「ボクシング・WBO世界スーパーフライ級タイトルマッチ」(20日、両国国技館) 前日計量が19日、都内で行われ、王者・田中恒成(畑中)の初防衛戦が、挑戦者ジョナタン・ロドリゲス(メキシコ)の体重超過で中止になった。日本ボクシングコミッショ…

 「ボクシング・WBO世界スーパーフライ級タイトルマッチ」(20日、両国国技館)

 前日計量が19日、都内で行われ、王者・田中恒成(畑中)の初防衛戦が、挑戦者ジョナタン・ロドリゲス(メキシコ)の体重超過で中止になった。日本ボクシングコミッションの安河内剛事務局長によれば、日本開催の世界タイトルマッチが体重超過で中止になるのは初めて。

 この日の計量では、スーパーフライ級のリミット52・16キロに対し、田中は52・1キロで一発クリアしたが、ジョナタンは55・0キロと2・9キロの大幅超過。2階級上のスーパーバンタム級(リミット55・34キロ)の体重だ。

 再計量まで2時間の猶予が与えられ、ジョナタンも減量に取り組んだが足にけいれんを起こしたため、試合の中止を申し出た。

 ロドリゲスのプロモーターであるパコ・ダミアン氏は「大変恥ずかしい報告をすることを申し訳なく思っています。田中選手に影響を与えてしまったことを申し訳なく思っています。重要な試合をキャンセルしたことはプロモーターとして恥ずかしい限りです」と陳謝。ジョナタンも「田中選手に申し訳なかった」と謝っていたといい、減量に失敗した経緯を次のように説明した。

 「ドミノ・エフェクト(連鎖)が起こってしまいました。

 水曜日(17日)までは完璧なプロセスで来ていました。水曜日にジムで急に胃と足にけいれんを起こしてしまい、息もできない状態になりました。倒れかかったのを私たちが抱きかかえてホテルに連れ帰りました。部屋で休ませていたら、再びけいれんが起こりました。息ができなくなり、パニックが起きました。ペットボトル1本分のスポーツドリンクを与え、翌日少し回復したように見えました。

 次の日(18日)の午前中はジムに行きましたが、スポーツドリンクを摂取したため、体重が(来日時と同じ)56キロに増えてしまいました。縄跳び、サンドバッグ、ランニングをして、サウナに行きましたが、汗が一滴も出ませんでした」

 ダミアン氏は減量に失敗した理由をカリウム不足だと推察し、「私はプロモーターとして世界戦を何試合も手がけてきましたが、こんなことが起きたのは初めてです。
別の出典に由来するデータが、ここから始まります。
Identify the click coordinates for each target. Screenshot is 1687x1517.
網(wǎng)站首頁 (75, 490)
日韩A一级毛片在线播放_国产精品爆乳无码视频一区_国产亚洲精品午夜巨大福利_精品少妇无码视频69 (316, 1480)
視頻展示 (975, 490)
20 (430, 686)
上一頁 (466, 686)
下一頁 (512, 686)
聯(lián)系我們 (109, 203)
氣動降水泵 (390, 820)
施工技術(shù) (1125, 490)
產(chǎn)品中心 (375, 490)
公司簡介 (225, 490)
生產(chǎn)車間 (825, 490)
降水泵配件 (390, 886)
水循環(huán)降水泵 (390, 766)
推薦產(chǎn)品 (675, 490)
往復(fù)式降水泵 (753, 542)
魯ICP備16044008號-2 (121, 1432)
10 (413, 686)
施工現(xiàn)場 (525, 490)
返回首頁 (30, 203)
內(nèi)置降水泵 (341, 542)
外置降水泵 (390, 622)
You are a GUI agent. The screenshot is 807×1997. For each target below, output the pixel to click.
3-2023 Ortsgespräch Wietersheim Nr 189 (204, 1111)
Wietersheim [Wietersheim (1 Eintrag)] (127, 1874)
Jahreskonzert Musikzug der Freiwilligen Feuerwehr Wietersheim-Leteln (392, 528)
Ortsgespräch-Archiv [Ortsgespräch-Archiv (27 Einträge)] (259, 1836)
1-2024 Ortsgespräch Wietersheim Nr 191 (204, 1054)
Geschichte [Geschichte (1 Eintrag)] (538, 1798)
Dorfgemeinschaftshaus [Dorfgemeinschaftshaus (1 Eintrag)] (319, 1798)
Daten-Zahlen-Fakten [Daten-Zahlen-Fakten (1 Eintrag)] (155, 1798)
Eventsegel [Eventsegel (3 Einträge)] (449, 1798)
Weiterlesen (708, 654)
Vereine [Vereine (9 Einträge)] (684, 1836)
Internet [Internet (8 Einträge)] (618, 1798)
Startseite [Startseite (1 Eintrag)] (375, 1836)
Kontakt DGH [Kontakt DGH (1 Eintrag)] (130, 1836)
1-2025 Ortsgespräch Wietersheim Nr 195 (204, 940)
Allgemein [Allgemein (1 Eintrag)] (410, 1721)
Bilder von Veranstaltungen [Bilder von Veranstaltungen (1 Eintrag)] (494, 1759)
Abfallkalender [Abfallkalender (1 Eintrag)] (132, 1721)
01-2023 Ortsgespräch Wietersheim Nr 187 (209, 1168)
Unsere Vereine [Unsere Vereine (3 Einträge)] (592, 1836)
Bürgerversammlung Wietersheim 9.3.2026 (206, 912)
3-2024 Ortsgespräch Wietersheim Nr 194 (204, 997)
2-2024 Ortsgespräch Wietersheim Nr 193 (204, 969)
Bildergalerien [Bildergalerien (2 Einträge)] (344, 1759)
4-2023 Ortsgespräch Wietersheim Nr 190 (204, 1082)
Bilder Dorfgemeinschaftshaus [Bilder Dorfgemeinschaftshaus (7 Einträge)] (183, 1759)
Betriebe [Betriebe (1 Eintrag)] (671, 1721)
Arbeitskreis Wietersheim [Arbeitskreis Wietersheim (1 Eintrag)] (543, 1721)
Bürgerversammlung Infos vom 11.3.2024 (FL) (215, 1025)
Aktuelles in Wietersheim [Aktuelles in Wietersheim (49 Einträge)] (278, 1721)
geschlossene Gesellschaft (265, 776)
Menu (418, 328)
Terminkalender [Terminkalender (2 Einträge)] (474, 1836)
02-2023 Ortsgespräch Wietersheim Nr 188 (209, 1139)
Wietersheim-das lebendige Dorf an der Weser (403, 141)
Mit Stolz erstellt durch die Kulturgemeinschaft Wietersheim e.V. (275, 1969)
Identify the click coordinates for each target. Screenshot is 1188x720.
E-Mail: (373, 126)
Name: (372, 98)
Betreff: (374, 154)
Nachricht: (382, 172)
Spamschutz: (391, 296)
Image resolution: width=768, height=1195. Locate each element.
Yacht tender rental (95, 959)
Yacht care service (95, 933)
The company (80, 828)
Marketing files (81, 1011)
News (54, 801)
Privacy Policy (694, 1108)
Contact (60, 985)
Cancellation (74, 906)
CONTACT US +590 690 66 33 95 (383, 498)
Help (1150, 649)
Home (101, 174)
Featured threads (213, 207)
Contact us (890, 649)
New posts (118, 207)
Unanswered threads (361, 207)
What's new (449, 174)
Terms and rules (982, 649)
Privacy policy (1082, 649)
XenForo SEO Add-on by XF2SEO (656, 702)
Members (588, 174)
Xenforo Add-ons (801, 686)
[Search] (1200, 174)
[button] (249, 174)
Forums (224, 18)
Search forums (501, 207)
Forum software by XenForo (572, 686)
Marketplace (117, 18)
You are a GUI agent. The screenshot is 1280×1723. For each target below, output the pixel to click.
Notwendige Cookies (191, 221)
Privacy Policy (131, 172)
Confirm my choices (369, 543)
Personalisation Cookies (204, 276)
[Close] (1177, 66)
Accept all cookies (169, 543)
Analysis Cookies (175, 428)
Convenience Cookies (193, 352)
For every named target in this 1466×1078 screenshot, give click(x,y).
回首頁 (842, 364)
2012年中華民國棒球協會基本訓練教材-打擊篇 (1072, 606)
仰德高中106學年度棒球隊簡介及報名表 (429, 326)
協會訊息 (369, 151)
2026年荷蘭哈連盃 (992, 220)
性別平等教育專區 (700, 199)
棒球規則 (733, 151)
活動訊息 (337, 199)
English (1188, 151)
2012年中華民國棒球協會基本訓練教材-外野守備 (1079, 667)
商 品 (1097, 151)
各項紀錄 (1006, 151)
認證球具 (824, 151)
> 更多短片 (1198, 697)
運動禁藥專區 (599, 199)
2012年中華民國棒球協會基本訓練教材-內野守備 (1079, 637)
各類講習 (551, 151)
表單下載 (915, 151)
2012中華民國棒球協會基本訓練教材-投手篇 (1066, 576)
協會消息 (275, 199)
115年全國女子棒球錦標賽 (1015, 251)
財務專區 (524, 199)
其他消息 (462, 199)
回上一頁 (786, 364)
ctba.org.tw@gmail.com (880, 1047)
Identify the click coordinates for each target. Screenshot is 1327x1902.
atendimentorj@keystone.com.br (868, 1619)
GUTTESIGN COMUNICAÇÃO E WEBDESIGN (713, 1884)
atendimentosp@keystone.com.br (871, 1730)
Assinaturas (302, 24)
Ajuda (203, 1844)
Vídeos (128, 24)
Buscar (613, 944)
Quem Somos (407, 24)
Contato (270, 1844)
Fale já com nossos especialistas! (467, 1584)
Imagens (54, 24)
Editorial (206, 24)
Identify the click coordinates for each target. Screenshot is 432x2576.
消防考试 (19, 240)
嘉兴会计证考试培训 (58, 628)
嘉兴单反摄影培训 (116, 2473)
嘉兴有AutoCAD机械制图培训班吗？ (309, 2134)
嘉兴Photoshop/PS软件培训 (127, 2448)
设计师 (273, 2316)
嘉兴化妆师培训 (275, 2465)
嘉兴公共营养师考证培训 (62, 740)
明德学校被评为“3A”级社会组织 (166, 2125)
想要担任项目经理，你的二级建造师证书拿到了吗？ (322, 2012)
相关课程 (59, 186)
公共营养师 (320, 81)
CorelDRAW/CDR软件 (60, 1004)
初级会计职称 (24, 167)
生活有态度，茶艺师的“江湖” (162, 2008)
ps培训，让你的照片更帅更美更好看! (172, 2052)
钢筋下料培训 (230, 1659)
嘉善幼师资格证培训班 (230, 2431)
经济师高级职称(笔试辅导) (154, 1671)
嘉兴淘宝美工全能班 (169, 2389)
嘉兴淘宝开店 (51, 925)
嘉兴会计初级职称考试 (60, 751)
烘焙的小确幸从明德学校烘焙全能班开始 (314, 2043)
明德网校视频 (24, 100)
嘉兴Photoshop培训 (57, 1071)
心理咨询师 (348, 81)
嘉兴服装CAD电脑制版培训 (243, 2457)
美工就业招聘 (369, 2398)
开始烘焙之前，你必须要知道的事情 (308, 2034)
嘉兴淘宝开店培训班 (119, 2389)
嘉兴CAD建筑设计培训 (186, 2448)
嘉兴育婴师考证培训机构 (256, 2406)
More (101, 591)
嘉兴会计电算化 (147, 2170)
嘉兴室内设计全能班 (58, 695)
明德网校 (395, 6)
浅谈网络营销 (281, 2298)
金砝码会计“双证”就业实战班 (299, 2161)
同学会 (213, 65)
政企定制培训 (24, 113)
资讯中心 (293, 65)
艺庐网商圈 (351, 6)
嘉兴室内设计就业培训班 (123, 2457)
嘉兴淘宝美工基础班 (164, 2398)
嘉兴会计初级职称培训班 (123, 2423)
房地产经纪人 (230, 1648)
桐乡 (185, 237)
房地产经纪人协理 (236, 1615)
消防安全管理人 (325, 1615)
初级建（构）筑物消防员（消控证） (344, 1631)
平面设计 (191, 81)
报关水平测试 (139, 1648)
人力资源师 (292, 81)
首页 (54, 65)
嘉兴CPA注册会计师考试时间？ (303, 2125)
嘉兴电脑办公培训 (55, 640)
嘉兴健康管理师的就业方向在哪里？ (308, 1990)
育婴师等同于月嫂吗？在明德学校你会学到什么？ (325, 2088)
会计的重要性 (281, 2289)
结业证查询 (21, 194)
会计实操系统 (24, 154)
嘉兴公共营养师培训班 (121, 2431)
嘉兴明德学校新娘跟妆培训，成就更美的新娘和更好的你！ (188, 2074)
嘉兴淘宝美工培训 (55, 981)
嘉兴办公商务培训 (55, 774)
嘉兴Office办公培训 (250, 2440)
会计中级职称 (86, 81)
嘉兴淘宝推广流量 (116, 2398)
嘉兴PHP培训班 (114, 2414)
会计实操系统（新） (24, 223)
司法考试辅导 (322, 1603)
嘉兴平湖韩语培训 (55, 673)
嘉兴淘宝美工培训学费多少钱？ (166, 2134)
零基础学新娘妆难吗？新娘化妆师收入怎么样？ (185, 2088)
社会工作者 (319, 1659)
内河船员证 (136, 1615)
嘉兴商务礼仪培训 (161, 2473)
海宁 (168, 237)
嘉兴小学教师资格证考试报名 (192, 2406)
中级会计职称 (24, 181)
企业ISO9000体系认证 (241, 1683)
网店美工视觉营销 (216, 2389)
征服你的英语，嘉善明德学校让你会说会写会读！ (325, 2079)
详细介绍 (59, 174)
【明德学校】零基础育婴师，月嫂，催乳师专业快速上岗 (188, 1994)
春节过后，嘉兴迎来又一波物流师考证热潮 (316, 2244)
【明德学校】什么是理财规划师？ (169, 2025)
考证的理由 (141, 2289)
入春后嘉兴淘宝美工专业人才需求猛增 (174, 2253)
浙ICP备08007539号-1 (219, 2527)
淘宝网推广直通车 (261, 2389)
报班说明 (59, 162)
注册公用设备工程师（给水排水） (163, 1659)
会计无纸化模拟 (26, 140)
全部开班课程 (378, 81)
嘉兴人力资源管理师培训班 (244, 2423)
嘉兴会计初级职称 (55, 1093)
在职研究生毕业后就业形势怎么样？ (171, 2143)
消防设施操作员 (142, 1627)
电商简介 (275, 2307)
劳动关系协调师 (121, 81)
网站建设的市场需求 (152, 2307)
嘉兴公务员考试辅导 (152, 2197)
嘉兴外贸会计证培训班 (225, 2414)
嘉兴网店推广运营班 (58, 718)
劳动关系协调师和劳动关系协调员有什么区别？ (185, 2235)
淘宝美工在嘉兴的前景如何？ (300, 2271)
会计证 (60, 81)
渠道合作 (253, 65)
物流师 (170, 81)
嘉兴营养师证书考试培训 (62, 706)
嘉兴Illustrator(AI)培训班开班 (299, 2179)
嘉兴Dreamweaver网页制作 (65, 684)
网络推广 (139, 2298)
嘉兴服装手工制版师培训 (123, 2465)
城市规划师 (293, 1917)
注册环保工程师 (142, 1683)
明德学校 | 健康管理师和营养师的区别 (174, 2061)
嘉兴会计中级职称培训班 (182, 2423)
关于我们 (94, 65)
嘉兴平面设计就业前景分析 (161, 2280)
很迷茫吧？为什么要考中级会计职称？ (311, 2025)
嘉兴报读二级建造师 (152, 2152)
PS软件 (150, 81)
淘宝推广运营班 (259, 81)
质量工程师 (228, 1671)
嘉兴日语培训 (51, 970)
一度も経験したことのない不幸が起こってしまいました」と肩を落とした。

 当日もサウナに行ったり屋外を走ったりするなどしたが体重は落ちず、「彼はプロモーターの要求に何とか応えようとしていました。ボクサーを守るという私の責任で、彼の体に起きるリスクを考えたら、これ以上できないと判断しました。彼の健康こそ大事で、妻子の待つ家に健康な体で返す責任があります」と、中止すべきだと判断したという。

 関係者によれば、ジョナタンへのファイトマネーは支払われない。処分はWBO、日本ボクシングコミッション(JBC)が決定するが、ダミアン氏は「団体が決めたことは100パーセント受け入れます」とした。JBCの安河内剛事務局長によれば、規定にのっとって、JBCからは日本での1年間の出場停止処分が下されるという。